Investors in Singapore Press Holdings Ltd.’s shares, trading near their lowest level in about three decades, showed little reaction to the company’s latest round of job cuts.

The newspaper-to-real estate firm has reduced 140 people, or 5% of staff from its media business as the coronavirus pandemic erodes advertising sales, it said in a statement after yesterday’s market close.

The job reductions will cost about $8 million, the company said, while adding that its real estate unit’s construction, rentals and valuations are also suffering due to the virus-induced economic downturn.

Shares in the media group have lost half of their value this year and been dropped from the benchmark Straits Times Index. The stock fell as much as 1.8% before trading little changed. Still, trading volume was only about a fourth of its 3-month average.

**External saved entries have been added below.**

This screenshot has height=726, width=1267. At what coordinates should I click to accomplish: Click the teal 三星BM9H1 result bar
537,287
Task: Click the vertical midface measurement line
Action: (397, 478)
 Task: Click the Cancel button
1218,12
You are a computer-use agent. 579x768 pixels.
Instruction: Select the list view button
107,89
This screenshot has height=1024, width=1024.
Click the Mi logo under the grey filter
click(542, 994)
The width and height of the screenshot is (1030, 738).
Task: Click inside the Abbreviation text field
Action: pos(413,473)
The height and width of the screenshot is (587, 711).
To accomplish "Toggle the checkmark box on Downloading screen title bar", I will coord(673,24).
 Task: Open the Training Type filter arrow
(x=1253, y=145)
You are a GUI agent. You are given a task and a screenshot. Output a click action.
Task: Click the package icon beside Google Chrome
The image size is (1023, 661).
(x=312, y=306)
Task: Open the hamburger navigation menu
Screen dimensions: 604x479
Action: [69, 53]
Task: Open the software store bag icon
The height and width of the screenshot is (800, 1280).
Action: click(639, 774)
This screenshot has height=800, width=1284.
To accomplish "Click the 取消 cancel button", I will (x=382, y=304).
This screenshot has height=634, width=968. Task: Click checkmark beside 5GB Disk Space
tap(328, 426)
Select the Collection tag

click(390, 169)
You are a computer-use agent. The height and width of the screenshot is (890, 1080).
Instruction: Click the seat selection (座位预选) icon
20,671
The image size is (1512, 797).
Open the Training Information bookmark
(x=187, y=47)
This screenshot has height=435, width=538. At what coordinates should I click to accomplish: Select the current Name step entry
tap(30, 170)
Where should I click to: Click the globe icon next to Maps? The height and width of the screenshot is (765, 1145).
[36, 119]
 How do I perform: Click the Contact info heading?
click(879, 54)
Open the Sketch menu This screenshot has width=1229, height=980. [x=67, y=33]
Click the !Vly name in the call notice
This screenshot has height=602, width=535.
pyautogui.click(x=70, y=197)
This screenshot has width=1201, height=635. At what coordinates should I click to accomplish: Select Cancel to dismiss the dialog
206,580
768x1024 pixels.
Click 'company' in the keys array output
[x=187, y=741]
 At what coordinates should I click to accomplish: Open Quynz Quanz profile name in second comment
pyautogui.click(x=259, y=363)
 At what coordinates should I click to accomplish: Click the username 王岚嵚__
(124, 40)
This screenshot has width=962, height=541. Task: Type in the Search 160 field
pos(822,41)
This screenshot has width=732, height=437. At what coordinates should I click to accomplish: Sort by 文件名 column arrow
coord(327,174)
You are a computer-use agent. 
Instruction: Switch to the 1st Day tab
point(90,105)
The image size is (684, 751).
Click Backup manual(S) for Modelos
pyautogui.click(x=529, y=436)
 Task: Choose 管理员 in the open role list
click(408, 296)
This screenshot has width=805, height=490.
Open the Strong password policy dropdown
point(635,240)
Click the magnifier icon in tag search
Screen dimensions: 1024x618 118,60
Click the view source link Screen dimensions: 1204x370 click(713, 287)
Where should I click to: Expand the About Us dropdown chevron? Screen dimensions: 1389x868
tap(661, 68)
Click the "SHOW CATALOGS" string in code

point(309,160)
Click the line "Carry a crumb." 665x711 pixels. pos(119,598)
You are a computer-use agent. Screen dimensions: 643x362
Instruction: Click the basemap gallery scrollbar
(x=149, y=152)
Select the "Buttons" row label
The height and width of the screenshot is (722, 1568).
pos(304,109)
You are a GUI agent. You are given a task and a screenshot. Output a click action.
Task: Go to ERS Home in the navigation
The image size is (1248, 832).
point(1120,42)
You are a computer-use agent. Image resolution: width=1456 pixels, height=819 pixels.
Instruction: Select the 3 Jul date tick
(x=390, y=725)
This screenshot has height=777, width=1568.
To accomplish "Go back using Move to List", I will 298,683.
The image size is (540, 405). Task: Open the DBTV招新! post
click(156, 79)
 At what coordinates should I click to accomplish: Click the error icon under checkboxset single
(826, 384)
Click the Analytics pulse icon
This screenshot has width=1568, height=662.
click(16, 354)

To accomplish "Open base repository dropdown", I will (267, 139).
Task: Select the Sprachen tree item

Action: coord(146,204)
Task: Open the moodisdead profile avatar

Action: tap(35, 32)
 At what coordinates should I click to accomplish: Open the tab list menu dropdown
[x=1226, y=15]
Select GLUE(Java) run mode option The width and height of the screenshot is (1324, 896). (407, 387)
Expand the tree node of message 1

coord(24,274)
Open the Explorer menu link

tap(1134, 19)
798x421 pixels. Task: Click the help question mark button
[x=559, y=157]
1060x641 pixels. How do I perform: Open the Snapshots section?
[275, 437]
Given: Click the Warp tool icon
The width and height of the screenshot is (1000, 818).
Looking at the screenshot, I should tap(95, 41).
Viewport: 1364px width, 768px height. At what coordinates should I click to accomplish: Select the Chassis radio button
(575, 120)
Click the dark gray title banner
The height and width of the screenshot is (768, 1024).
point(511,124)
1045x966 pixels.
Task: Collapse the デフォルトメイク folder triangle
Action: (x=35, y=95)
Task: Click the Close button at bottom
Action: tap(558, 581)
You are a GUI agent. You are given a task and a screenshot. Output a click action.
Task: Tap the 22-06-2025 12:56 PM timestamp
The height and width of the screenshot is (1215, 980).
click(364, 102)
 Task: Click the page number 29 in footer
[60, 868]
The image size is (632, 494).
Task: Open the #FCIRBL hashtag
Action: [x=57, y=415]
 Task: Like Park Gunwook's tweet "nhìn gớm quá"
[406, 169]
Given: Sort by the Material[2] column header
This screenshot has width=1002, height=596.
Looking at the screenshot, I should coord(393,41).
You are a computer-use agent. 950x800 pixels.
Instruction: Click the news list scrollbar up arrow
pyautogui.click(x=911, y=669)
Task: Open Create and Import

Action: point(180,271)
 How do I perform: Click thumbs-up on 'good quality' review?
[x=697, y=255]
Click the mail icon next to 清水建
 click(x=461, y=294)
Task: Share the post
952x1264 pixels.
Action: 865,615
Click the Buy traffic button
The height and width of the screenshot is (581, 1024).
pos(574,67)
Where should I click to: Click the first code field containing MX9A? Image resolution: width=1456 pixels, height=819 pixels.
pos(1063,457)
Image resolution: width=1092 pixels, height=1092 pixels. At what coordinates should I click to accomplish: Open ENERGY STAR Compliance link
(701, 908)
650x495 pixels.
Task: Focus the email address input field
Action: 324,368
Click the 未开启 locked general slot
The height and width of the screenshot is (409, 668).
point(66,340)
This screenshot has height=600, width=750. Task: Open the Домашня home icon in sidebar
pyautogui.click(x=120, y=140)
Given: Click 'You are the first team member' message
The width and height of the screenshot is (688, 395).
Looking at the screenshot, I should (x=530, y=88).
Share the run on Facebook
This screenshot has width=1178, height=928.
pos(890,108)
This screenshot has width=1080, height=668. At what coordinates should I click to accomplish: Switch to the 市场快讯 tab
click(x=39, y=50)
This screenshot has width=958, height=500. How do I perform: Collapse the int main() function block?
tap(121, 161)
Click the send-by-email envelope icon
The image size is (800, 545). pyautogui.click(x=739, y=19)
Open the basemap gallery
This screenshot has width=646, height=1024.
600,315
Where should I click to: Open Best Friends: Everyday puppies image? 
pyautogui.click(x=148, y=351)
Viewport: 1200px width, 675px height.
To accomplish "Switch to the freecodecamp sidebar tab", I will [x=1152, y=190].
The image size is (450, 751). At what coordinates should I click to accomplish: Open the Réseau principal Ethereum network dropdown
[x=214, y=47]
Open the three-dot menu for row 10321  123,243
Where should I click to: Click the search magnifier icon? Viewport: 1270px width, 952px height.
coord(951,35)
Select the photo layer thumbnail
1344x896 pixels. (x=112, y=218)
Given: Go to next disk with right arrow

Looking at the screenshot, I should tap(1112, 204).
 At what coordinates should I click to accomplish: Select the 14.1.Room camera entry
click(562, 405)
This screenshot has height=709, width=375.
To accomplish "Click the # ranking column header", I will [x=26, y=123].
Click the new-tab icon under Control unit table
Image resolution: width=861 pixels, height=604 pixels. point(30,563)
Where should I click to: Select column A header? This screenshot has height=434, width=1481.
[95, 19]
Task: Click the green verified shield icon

Here are some comments from analysts:

Still Waiting for Good News
“We have not seen any positive result from its efforts to transform the media business,” said Yi Sin Ngoh, an analyst at CGS-CIMB Securities International Pte. Another concern is the possible devaluation of the company’s investment properties at the end of the fiscal year, she said.

Rental Income is Key
“From a revenue point of view, SPH is more of a property company than a media one so an economic recovery brought by the gradual re-opening in tourism and business will underpin its rental income,” said Margaret Yang, a strategist at DailyFX. “The media business will continue to remain soft.”

‘Rock Bottom’
The latest retrenchments won’t have any impact on the shares as the company has continually been right-sizing its media business, said Joel Ng, analyst at KGI Securities (Singapore) Pte. “Its valuations are already near rock bottom, hence we believe downside risk is minimal.”